Pick your poison: start the hike with an elevation gain of almost 1,500 feet in 1.5 miles, or start from the top of Brasstown Bald and cruise down the mountains and ridges, leaving that incline for a brutal mid-hike climb. We recommend starting your hike at the Arkaquah trailhead, where you’ll get the toughest part out of the way and have time to enjoy the views of Brasstown Valley as you travel along the ridgeline.
The trail begins with a 1.5-mile steep incline equivalent to a 1,500 foot climb. You’ll traverse on switchback ledges until Buzzard Roost Ridge and from there, the hike evens out into steady rises and falls across the gaps and ridges. You’ll go from Buzzard Roost Ridge to Cove Gap, to Locust Log Ridge and Low Gap, then Track Rock Ridge leads you to the final summit at Brasstown Bald.
Along these ridges, magnolias and mountain laurels frame the trail in arched tunnels. On windy or rainy days, the exposed sections of the ridge become extremely windy, so you’ll want to hike fast and use extra caution. Lichen clings to the rocks and trees in these barren areas, alluding to the appearance of snow. As you roll over gaps and ridges, stone steps allow for easier navigation through the gaps.
Make sure you complete your hike at the Visitor Center-not the gift shop at the base-by way of the Summit Trail. This last 0.6 miles of the hike should be easy- it begins at the Brasstown Bald parking lot, the path is paved, it’s only 0.6 miles- but the path is steep and you’ll welcome a rest at the top.
What Makes It Great
On Buzzard Roost Ridge, hike to the worn, granite rocks (around mile 1.5) that are before the descent to Cove Gap. These rocks are very visible and offer views to the west. At this scenic overlook, the Arkaqua River watershed can be seen south, and the Locust Log Mountain is west of the watershed. Depending on the time of year, tree coverage on the ridges will lend itself to glances of the valleys, specifically in late fall and winter. To the north, Brasstown Creek flows through the countryside.
In colder weather, ice tends to form on the ridgelines, where it hangs from boulders frozen in time. Waterfall formations cling to some of the rocks that you’ll scramble through, so watch your footing in these areas.

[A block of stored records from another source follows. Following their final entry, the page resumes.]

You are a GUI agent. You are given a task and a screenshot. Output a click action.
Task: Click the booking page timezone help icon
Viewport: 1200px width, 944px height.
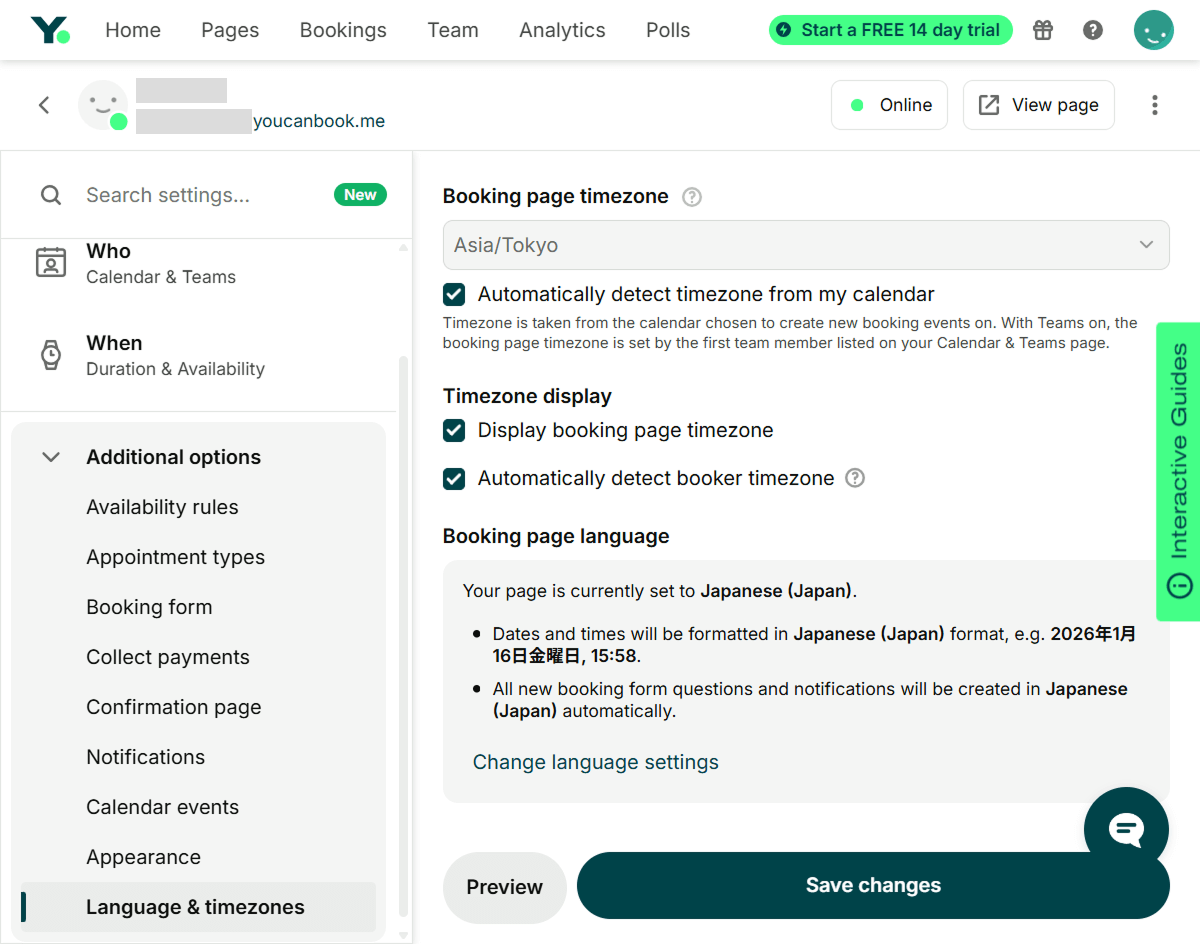tap(692, 197)

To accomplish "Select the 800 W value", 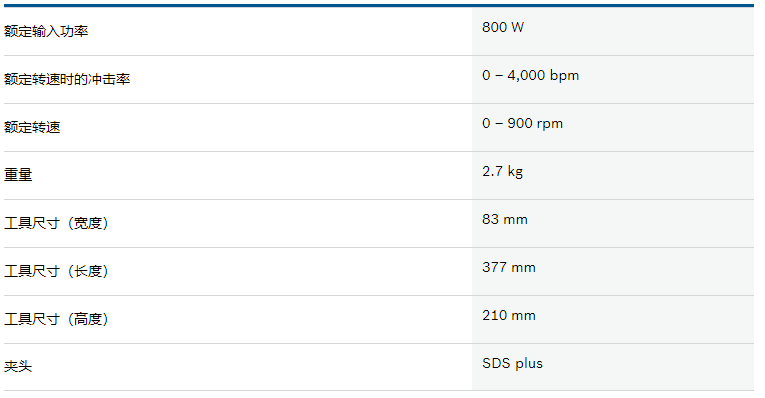I will click(503, 27).
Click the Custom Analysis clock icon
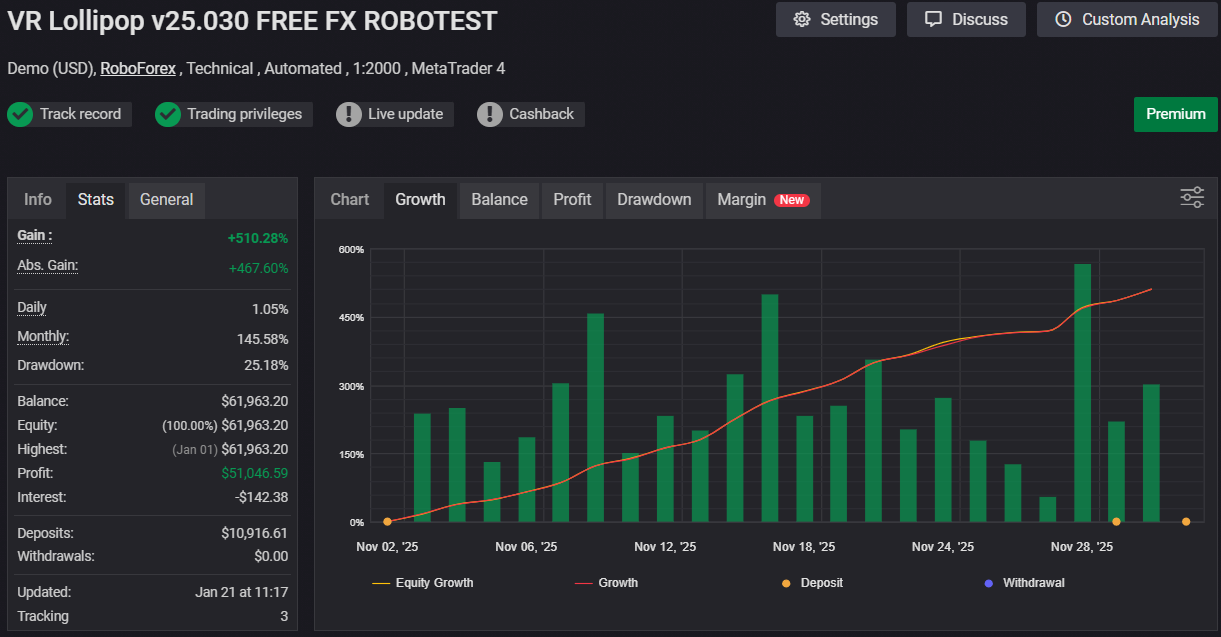Image resolution: width=1221 pixels, height=637 pixels. pyautogui.click(x=1063, y=20)
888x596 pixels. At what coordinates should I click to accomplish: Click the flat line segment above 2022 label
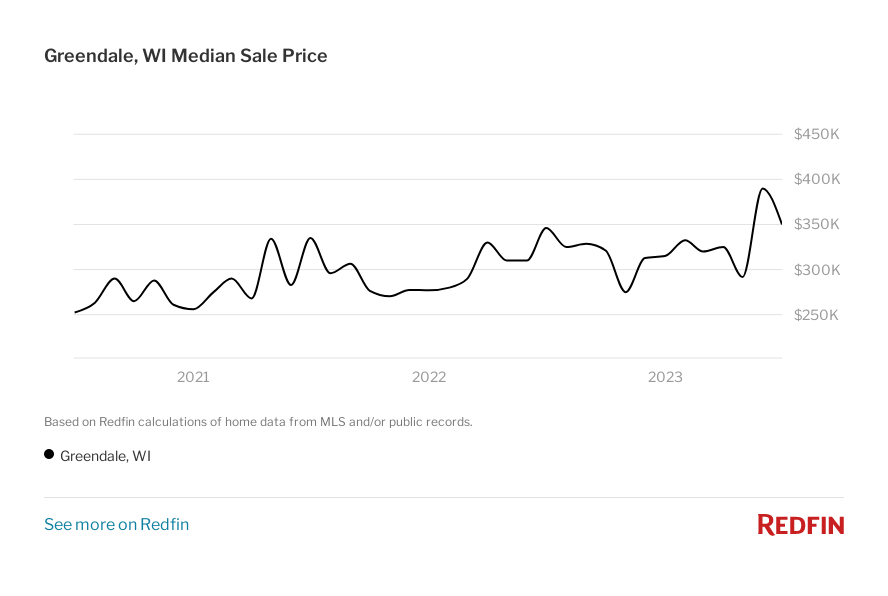429,290
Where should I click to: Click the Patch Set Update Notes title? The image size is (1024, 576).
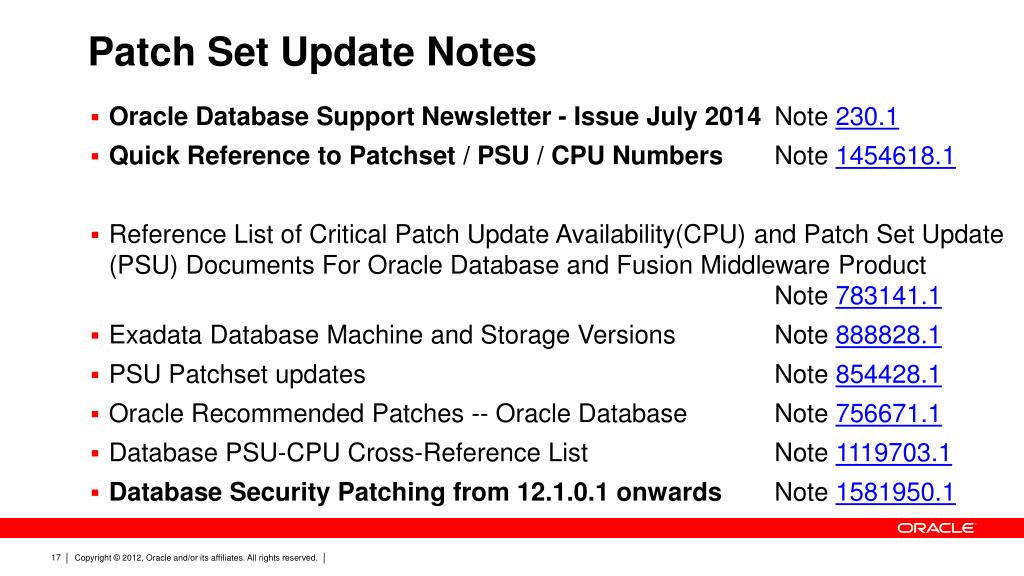point(312,52)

At the summit of Brasstown Bald, the observation deck will give sweeping 360-degree views of the surrounding Chattahoochee National Forest. The fire tower is part of the Civilian Conservation Corps historical buildings, although access to the top is forbidden. On clear days, you can see four states: Georgia, Tennessee, North Carolina and South Carolina, and sometimes even the city of Atlanta in the distance. If you feel like sticking around, the Visitor Center offers video presentations throughout the day, and has a modest museum with natural history exhibits.
Who is Going to Love It
For hikers that want to feel the burn, the first 1.5 miles from the Track Rock Road trailhead will make those calves burn. This hike will make you break a sweat from the get-go, but the scenic vistas are a worthy reward. As you descend the last portion of the trail, make your legs loose like a ragdoll to lessen the quad and knee strains.

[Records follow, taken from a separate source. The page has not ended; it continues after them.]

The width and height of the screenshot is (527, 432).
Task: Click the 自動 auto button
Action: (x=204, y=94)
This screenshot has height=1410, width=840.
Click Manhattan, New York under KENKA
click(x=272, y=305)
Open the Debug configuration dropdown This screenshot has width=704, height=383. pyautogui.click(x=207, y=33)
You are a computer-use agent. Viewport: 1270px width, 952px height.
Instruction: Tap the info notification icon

Directions, Parking, & Regulations
The lot is nothing official, just a gravel pull-off on the side of Track Rock Road, about 2 miles down the road. No parking fee is required, but make sure you are parked legally and do not block other vehicles from exiting. There are no bathrooms at this lot.
On Brasstown Bald, you’ll find a vending machine for drinks to refuel at both the base and summit. The base also has a general store where snacks and drinks can be purchased. Water fountains and bathrooms are also at both the summit and the base, but the summit Visitor Center shuts off its water in colder months and therefore those facilities are not always available.
The observation deck on Brasstown Bald is open year-round, however the Visitor Center is only open from April 1st through the end of November.